[Opening LISTED RECORDS section]

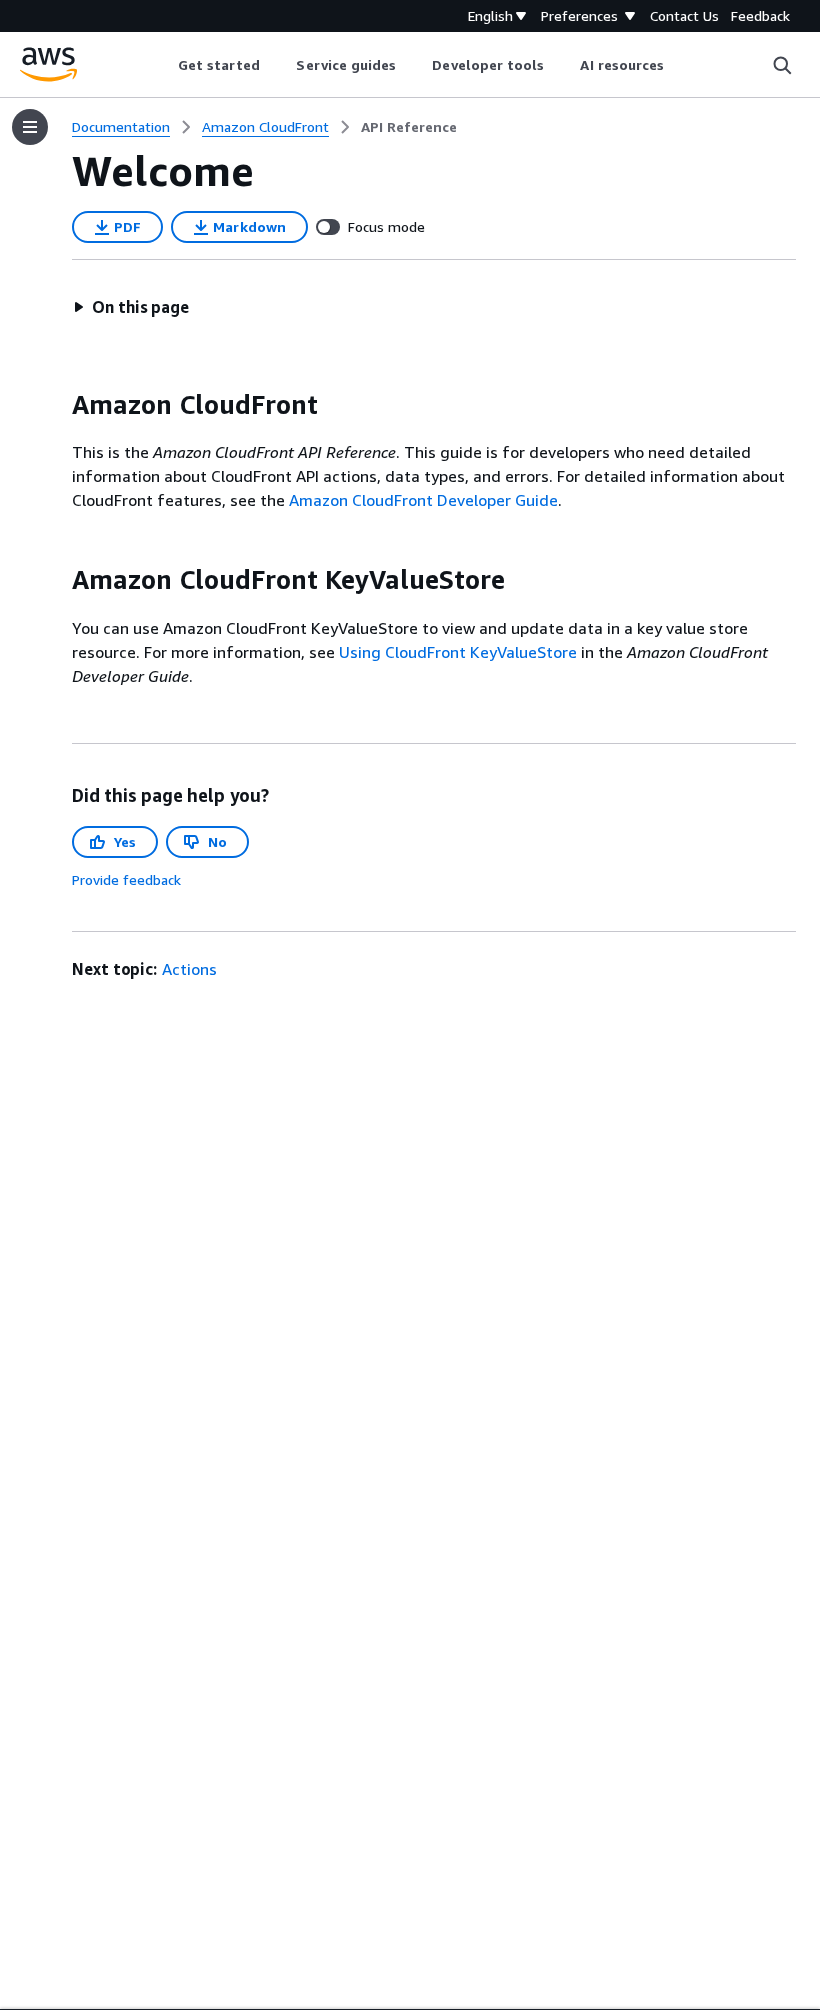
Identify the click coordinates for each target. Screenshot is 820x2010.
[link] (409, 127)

[Closing LISTED RECORDS section]
[Opening LISTED RECORDS section]

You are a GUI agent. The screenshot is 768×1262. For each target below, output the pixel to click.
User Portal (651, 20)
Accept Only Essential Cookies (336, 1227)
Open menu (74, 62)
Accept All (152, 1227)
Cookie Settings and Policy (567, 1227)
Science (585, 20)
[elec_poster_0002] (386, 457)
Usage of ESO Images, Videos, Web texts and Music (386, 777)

[Closing LISTED RECORDS section]

:: EXERCISE ::
Using the records above, find and show each line with the string "click".

:: YOUR SOLUTION ::
Identify the click coordinates for each target. Screenshot is 820x2010.
You are a GUI agent. The screenshot is 768×1262. For each target below, output the pixel to click.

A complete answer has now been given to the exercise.